*** Opening of Entries shown ***

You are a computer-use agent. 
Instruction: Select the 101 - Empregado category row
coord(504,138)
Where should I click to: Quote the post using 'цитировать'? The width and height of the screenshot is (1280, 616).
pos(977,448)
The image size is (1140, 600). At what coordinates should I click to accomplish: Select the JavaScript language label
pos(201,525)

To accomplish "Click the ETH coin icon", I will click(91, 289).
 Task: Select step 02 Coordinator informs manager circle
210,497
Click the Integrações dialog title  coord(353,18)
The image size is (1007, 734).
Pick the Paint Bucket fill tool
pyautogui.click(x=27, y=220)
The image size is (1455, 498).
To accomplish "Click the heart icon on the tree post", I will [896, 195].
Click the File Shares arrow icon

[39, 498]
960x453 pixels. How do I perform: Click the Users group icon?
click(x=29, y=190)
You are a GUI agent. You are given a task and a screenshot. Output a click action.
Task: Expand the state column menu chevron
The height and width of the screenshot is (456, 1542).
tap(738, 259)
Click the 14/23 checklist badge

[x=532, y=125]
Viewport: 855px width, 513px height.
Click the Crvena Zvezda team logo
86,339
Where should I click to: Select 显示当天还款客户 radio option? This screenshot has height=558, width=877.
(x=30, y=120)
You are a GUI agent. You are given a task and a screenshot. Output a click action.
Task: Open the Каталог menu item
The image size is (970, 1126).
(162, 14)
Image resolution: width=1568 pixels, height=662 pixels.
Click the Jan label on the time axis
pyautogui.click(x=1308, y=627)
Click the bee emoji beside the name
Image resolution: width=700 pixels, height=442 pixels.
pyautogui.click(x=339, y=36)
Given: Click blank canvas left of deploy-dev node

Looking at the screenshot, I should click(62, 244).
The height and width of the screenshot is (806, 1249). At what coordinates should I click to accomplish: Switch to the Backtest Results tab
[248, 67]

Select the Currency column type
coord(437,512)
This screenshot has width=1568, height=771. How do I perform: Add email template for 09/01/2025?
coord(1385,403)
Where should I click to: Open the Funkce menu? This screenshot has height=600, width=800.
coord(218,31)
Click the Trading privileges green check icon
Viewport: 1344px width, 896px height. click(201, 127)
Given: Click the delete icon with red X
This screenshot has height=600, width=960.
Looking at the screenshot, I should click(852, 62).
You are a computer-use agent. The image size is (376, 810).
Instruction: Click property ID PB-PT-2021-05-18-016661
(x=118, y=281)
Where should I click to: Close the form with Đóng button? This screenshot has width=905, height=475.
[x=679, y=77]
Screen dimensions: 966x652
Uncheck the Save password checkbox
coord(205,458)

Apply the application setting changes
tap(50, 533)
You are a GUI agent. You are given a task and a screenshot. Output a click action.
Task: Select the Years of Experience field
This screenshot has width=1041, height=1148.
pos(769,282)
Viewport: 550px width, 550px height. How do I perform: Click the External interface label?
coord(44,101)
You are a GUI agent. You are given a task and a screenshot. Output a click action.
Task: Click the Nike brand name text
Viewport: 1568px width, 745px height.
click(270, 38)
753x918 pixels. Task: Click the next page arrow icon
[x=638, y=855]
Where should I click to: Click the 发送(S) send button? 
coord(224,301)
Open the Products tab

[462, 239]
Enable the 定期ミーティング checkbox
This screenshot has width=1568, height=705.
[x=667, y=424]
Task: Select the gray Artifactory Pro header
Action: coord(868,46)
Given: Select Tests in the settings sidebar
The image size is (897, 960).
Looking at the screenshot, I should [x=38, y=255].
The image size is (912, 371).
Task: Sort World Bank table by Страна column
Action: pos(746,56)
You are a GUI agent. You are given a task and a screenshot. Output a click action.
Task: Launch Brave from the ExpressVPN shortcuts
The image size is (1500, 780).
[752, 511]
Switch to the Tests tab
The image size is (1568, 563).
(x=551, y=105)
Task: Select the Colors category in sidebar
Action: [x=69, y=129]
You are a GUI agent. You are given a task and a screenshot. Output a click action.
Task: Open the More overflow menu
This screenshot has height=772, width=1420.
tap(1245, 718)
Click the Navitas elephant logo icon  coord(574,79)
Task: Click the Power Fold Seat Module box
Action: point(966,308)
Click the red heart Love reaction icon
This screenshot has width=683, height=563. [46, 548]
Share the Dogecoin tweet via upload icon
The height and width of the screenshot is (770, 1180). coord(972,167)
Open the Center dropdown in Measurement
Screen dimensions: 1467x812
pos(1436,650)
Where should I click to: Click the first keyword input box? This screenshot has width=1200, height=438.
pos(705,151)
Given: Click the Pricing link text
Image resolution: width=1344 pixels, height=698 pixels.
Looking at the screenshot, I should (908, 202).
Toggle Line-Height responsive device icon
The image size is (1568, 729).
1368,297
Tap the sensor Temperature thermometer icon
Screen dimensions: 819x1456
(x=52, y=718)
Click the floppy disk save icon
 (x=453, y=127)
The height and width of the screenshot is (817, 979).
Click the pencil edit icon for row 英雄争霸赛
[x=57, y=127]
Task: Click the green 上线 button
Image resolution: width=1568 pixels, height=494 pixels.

*** Close of Entries shown ***

■ The problem
Look for the string "computer" in the entries above. Copy every line that has it.

■ Response
You are a computer-use agent. 
You are a computer-use agent. The image size is (376, 810).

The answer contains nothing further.